Stated problem
Output the entries below as a two-column CSV, taking only the part that opens with the line containing "Open help icon for Afficher le module vide" and closes with the line containing "[x=22, y=223]", both included. Use the columns entry and answer, give one row per entry, and put each value in a quoted field with line breaks replaced by spaces.

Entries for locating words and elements
■ ■ ■ ■ ■ ■ ■

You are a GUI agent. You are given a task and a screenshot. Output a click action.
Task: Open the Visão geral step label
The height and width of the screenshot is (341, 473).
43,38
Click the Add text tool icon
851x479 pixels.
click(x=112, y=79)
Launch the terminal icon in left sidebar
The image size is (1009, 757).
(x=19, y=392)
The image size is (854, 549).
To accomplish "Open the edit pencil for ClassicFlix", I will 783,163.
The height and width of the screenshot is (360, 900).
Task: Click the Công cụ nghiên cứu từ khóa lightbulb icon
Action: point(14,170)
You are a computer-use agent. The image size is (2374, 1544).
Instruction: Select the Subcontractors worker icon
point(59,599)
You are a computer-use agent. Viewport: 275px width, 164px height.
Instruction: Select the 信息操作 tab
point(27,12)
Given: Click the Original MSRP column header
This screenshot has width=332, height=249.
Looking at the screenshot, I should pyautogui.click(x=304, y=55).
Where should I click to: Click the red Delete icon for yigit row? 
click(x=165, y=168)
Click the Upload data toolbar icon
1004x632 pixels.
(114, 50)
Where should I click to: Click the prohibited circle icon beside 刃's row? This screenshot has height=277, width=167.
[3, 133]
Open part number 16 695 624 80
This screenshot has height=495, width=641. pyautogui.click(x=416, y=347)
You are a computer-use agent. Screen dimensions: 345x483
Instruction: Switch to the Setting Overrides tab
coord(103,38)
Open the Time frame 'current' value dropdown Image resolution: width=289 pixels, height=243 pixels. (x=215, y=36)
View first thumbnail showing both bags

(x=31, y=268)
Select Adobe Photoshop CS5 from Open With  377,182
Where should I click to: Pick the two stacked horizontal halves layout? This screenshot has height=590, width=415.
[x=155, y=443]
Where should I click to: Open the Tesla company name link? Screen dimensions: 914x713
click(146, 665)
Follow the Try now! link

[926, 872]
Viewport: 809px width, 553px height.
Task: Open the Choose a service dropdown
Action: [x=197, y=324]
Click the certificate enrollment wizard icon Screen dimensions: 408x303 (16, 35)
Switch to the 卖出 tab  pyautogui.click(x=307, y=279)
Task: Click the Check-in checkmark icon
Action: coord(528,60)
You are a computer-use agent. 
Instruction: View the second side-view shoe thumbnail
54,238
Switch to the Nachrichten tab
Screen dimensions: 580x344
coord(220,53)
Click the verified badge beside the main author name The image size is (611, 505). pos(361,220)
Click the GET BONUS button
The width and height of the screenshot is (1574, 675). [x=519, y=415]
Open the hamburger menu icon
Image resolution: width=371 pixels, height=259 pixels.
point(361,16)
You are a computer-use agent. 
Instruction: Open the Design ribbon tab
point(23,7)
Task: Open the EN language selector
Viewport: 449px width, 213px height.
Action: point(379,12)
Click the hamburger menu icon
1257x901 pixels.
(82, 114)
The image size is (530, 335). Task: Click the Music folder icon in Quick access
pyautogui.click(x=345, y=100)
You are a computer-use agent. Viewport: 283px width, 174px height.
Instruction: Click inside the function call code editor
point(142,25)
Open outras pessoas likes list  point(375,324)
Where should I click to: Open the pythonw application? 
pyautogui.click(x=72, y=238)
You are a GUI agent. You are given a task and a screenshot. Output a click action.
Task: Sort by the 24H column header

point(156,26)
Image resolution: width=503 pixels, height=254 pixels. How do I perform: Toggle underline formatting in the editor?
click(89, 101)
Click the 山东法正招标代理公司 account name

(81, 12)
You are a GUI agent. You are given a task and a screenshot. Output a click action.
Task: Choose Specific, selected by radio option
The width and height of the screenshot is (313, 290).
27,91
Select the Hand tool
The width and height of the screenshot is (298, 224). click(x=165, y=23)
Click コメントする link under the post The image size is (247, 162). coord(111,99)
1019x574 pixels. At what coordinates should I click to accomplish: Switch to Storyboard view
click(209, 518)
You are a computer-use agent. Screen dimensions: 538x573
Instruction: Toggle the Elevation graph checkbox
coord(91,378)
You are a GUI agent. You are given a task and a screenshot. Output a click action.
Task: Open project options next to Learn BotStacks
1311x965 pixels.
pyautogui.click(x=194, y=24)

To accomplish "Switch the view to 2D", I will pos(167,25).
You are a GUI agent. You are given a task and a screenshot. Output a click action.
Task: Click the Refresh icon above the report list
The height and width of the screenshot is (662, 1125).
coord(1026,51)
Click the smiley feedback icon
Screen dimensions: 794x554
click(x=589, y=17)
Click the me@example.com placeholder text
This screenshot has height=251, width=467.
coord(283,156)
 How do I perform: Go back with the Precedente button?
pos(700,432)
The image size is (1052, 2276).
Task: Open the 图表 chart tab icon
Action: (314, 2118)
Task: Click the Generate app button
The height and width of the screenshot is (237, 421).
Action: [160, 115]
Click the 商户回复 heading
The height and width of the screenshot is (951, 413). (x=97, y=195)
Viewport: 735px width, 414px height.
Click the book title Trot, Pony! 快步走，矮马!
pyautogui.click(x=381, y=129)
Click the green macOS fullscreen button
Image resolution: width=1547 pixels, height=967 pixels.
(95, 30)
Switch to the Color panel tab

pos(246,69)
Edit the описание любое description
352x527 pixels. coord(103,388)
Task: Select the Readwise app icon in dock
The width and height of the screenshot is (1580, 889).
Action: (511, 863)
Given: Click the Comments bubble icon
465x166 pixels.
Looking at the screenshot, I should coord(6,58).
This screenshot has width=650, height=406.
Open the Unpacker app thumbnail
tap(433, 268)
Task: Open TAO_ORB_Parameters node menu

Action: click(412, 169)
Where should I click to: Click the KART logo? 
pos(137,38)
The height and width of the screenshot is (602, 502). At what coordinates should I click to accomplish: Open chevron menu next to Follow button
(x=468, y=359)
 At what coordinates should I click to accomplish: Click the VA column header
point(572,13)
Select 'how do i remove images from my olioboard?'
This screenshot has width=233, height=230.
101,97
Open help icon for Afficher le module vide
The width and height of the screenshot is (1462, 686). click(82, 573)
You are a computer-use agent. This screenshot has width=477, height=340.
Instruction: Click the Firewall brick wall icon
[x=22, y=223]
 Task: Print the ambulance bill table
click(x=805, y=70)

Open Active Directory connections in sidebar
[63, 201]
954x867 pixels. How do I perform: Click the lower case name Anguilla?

■ ■ ■ ■ ■ ■ ■

The answer
entry,answer
"Open help icon for Afficher le module vide","The width and height of the screenshot is (1462, 686). click(82, 573)"
"You are a computer-use agent. This screenshot has width=477, height=340. Instruction: Click the Firewall brick wall icon","[x=22, y=223]"